Walking to work along East Lake Street with Irene this week has been such a pleasure. Early summer is a beautiful time in this neighborhood and things are looking so bright and green. It’s actually been sort of difficult to pull ourselves from our own garden when its time to open the record store.

Yesterday we started our day with this album which was the debut of pianist Ralph Burns, who had already established a name for himself as a composer and arranger with the Woody Herman band of the 1940s and 50s. The 10″ record opens with the fittingly cheerful “Places Please,” a tune which features alto saxophonist Leo Konitz. It really got our day off on the right foot, so to speak, and we hope it does the same for you.

The failing New York Times crossword puzzle is celebrating its seventy-fifth anniversary this week. If you’ve already finished today’s and the boss isn’t looking, this link will take you to a fun page about the puzzle’s anniversary and its history.

One of the things they’re doing to celebrate is inviting celebrities who enjoy the crossword puzzle to co-author one of their own with help from a regular contributor.
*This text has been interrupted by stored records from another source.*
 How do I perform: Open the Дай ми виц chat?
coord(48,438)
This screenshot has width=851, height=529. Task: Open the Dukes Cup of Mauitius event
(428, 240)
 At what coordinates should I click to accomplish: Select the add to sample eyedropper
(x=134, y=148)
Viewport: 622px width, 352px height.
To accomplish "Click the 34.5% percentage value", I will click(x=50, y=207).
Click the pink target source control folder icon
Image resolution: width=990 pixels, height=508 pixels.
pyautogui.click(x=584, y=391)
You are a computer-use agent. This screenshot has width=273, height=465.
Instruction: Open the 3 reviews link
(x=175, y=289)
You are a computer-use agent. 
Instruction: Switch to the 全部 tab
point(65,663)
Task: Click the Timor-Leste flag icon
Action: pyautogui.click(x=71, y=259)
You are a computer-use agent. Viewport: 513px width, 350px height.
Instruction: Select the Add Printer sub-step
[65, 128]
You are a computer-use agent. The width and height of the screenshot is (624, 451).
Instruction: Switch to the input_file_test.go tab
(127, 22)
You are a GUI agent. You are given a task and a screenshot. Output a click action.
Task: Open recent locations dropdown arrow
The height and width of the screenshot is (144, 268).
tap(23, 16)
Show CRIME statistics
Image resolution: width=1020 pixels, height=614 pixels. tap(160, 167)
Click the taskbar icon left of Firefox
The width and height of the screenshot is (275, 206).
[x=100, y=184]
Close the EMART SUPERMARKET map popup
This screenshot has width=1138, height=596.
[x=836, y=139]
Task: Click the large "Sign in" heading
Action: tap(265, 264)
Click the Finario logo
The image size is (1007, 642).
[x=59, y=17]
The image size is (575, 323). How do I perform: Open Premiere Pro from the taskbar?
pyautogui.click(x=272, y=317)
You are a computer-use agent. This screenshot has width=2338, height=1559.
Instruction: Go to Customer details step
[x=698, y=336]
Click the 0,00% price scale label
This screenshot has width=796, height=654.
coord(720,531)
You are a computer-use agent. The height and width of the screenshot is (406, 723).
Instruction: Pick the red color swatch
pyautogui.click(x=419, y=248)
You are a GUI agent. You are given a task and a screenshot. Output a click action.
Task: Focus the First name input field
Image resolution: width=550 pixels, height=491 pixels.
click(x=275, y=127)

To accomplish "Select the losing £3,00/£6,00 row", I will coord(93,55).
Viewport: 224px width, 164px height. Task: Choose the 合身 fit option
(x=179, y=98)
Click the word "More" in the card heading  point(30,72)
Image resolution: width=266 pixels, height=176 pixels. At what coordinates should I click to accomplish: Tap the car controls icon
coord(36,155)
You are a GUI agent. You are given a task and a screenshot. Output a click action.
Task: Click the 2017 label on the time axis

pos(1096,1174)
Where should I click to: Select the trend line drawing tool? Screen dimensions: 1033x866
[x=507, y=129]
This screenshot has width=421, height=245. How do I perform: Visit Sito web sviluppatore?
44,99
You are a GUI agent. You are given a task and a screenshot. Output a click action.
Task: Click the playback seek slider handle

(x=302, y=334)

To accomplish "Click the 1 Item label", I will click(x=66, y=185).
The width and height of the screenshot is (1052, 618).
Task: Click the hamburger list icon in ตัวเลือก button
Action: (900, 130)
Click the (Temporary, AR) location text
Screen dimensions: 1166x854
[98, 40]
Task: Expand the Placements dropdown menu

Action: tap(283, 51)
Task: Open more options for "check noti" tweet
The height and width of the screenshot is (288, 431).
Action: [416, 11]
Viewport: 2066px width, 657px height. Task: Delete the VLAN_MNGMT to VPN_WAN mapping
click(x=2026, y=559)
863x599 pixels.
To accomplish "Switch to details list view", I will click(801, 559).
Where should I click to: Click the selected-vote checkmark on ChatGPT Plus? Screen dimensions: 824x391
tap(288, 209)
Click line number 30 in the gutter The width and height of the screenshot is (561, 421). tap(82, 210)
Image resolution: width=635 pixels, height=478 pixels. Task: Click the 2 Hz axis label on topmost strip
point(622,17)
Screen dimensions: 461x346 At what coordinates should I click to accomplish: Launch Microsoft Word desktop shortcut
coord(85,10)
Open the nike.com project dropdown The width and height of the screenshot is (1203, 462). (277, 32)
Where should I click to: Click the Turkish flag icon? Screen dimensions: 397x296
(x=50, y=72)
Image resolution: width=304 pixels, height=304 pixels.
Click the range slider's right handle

Yesterdays was co-authored by classical pianist Emanuel Ax (and yes, we missed a few squares — but at least we didn’t cheat).

Ax, who lives in New York City, has always held a special place as one of our favorite pianists. Obviously, the idea of his duets with Yo Yo Ma is entertain if only because the man in charge of the marquee must have been very happy to have to only write “Ax/Ma” for the day, but the other reason is because Ax made several superb recordings with our own Saint Paul Chamber Orchestra. Today we’re listening to them perform Mozart’s Piano Concerto no. 18 in B-flat.